A while back I had to implement a simple statistical text classifier for a project I was working on. David dropped the book Ending Spam on my desk, saying that it had the information I needed. Understand, I’m not building a spam filter, so I was somewhat dubious as to the book’s usefulness.
It turns out that the book was quite useful. Everything I needed to know about implementing a simple Bayesian text classifier is contained in the 20 pages of Chapter 4. But the book is much, much better than just that.
The book begins with a couple of chapters on the history of email spam and early attempts to block or filter it. Then comes a chapter about language classification concepts, followed by the above-mentioned Chapter 4 that describes the fundamentals of statistical filtering. With some brief study and a little trial-and-error, you can build an incredibly effective statistical text classifier from just that.
The book goes on to describe the nuts and bolts of tokenizing messages, shows how spammers attempt to obfuscate messages (The Low-Down Dirty Tricks of Spammers) and how to defeat them, storage concerns, and advanced statistical filtering techniques. All in all, the book is chock full of good information.

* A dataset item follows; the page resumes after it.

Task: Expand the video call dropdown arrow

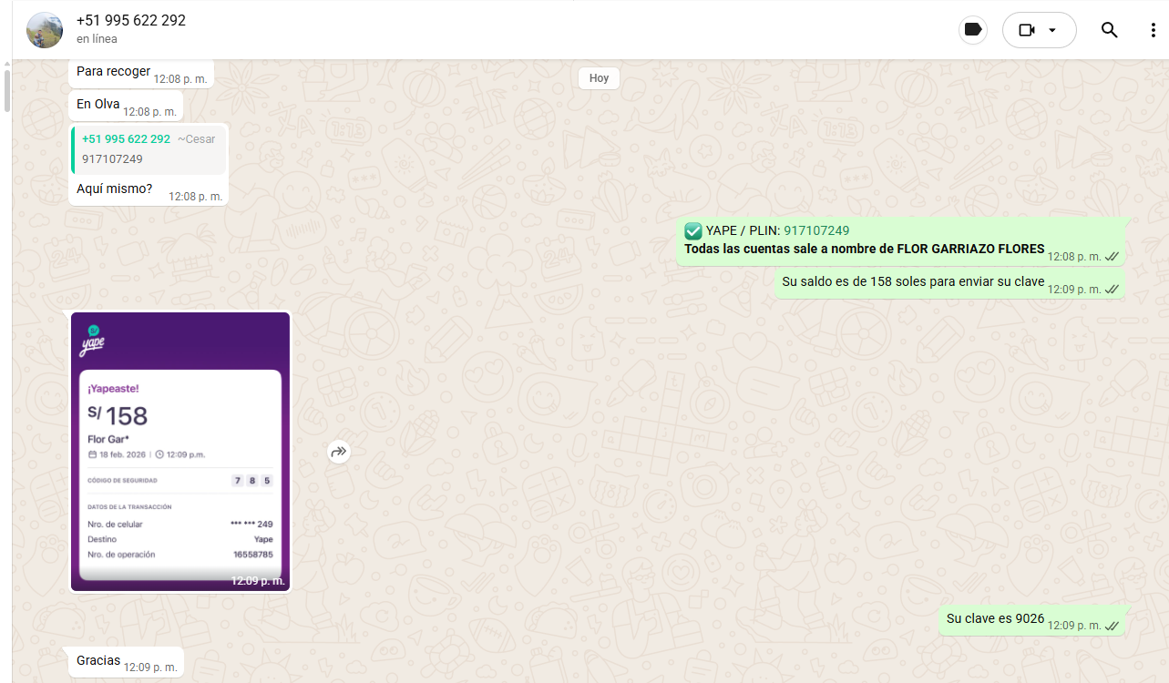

The book is short on theory and long on practical advice, with good functional descriptions of the math without getting bogged down in statistical theory or formal mathematical notation. Math purists probably cringe at the approach the author uses, but I found it very readable. Granted, I don’t fully understand some of the math, but it’s presented in a way that made it very easy for me to implement in my program.
Throughout the book, spammers are the enemy and those working to combat it are the white hats. That device is used to good effect, but sometimes it’s taken too far. A minor complaint, to be sure, as it doesn’t really detract from the content. But it does become annoying after a while.

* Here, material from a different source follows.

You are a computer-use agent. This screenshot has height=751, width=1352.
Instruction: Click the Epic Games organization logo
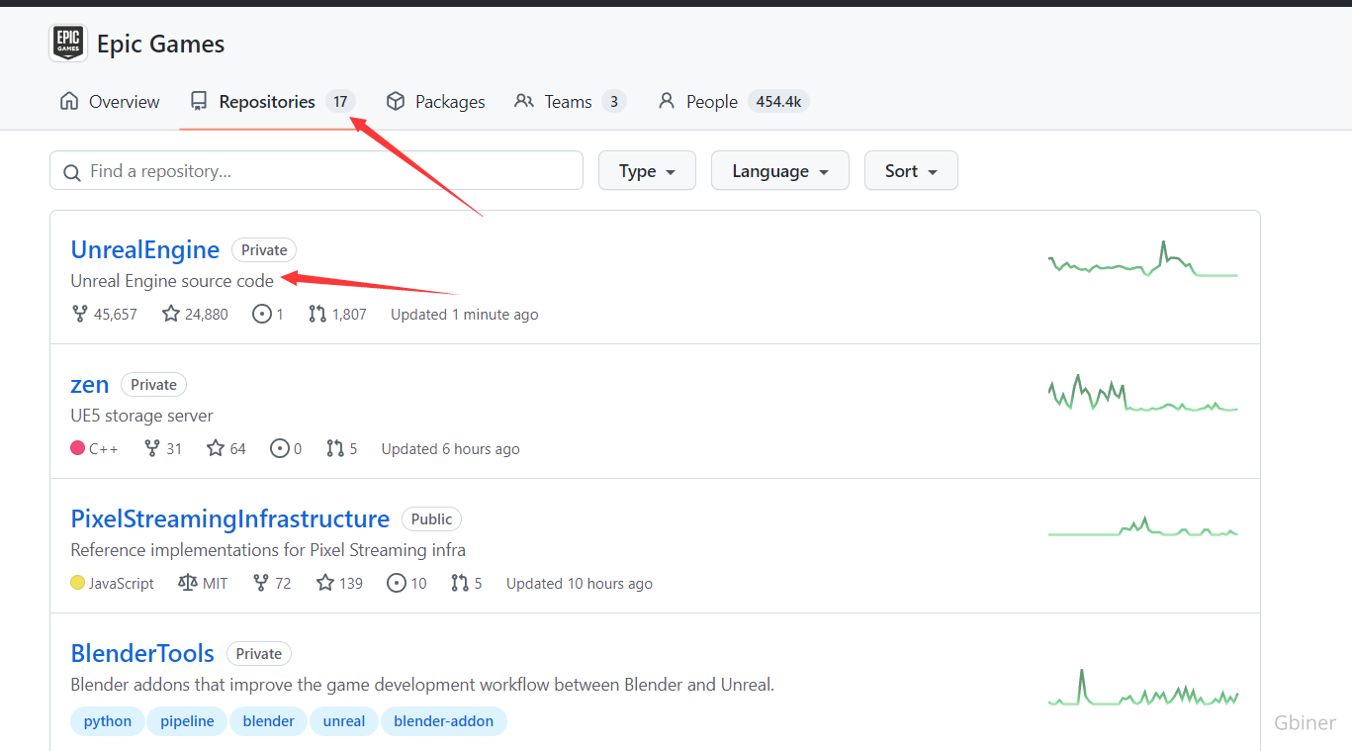pyautogui.click(x=68, y=44)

The author makes one assertion that might have been true when the book was written but is, if not false, then a little less true now. He asserts that spammers have tried and failed to defeat statistical filters. Many spams now can defeat simple Bayesian filters through a technique known as “Bayesian poisoning,” in which the message contains “word salad”: a bunch of nonsense sentences filled with normally innocent words. The idea is to overwhelm the filter with a large number of non-spam words so that the spam words like “V1agra” will slip through. Newer filters are designed to combat such attacks, but the fact remains that statistical filters must continue to evolve because they can be defeated.
Minor complaints aside, I still highly recommend this book. Whether you’re interested in learning more about how spam works and how filters fight it, or if you’re interested in text classification techniques in general, you’ll find plenty in this book to make it worth the cost.